Founder and CEO Evans Coleman celebrates her 10th-year CRANIOVERSARY! Over the decade, I have undergone 46 MRIs with and without contrast on a 90-day imaging cycle from 2014 to 2019 and every 6 months from 2019 to the current day.
Should I allow the speculative at best, unknown surgical outcomes be the determination of health-related quality-of-life resulting from the nine (9) hour craniotomy to address the Grade 1 Spheno-Orbital Meningioma with Cavernous Sinus involvement, to become a barrier to what I considered a very vibrant preoperative life? Or take a more direct approach to seek ways to rid me of the debilitating postoperative symptoms that occurred from the in-depth surgical procedures that included, plastic and reconstruction surgery to put my head and face back together after the removal of one-quarter of the right side of my skull (replaced with titanium mesh), the reconstruction of my upper eye socket ( the insertion of a biomedical-engineered PEEK implant), a frontalis sling (an oculoplastic implant procedure) to remedy the severe ptosis of the eyelid to a sightless/blind right eye (a surgical error) and concluding with a grafting procedure to halt the hallowing (sunken right temporal area with implants) caused by the temporalis muscle atrophying?
While the physical changes endured were unavoidable with the election of invasive medical treatment protocols, my health-related quality-of-life was forever changed without the guidance, assistance, or support of the individuals who were contributors to these life changes.

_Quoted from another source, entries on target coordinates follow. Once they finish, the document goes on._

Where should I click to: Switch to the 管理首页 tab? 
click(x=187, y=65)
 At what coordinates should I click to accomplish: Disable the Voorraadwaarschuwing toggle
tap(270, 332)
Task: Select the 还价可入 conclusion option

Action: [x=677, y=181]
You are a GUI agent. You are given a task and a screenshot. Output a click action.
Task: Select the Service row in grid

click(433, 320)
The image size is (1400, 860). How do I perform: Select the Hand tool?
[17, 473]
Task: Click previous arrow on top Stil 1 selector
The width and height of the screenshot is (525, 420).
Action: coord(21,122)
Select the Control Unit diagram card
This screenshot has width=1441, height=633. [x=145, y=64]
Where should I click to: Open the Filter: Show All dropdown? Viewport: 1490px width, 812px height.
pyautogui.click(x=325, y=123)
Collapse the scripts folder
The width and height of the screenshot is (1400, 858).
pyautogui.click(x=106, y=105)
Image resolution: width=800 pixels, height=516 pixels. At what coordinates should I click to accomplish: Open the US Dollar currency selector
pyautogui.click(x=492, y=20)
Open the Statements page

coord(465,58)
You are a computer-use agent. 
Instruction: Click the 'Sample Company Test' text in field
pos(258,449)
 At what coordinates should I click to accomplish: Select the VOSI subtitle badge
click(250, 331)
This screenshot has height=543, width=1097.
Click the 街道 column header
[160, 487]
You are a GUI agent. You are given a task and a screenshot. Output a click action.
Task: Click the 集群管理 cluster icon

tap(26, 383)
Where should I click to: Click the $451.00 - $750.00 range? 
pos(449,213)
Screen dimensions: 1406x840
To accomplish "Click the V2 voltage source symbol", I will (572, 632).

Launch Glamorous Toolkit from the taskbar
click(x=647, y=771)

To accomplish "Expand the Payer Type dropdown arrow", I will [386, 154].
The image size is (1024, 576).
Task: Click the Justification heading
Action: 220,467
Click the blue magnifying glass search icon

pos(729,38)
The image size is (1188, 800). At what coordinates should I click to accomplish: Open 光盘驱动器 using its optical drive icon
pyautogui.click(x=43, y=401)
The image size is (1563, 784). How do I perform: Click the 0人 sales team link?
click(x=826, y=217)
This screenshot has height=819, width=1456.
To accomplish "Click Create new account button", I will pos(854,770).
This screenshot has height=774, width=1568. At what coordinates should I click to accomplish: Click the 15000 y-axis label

Working solo for the first postoperative 5 years, I created, using my healthcare practitioner and scholarly knowledge, training, and skills, a dearth of formidable strategies and approaches that restored some of the psycho-social functioning that has slowly improved my health-related quality-of-life. Yet other skill sets will be forever lost (as outlined in the findings of my postoperative neuropsychological examination), resulting from the lack of focused collaborative care teams' treatment/service plans, and preoperative health-related quality-of-life baseline assessments needed as a contrast to the assured occurrence of postoperative sequelae (severe effects of treatments). Focused attention is needed on the improvement of existing "hit/miss" medical treatment options for this brain disease, and equally important, the lack of medical or healthcare interests in conducting substantive health-related quality-of-life empirical research on meningioma brain tumors surgical outcomes and the target population it mainly affects (i.e. women).
Lastly, with the founding of Meningioma Brain Tumor Network, Inc., the resounding leadership of its Board of Directors, Collaborators, Advisors, and committed Donors, our work is continuing to make strides in collecting, sharing, and reporting the many stories, testimonials, and personal inquiries of meningioma brain tumor survivor-thrivers, while creating structured individually crafted pathways used to navigate the challenges of improving our health-related quality-of-life.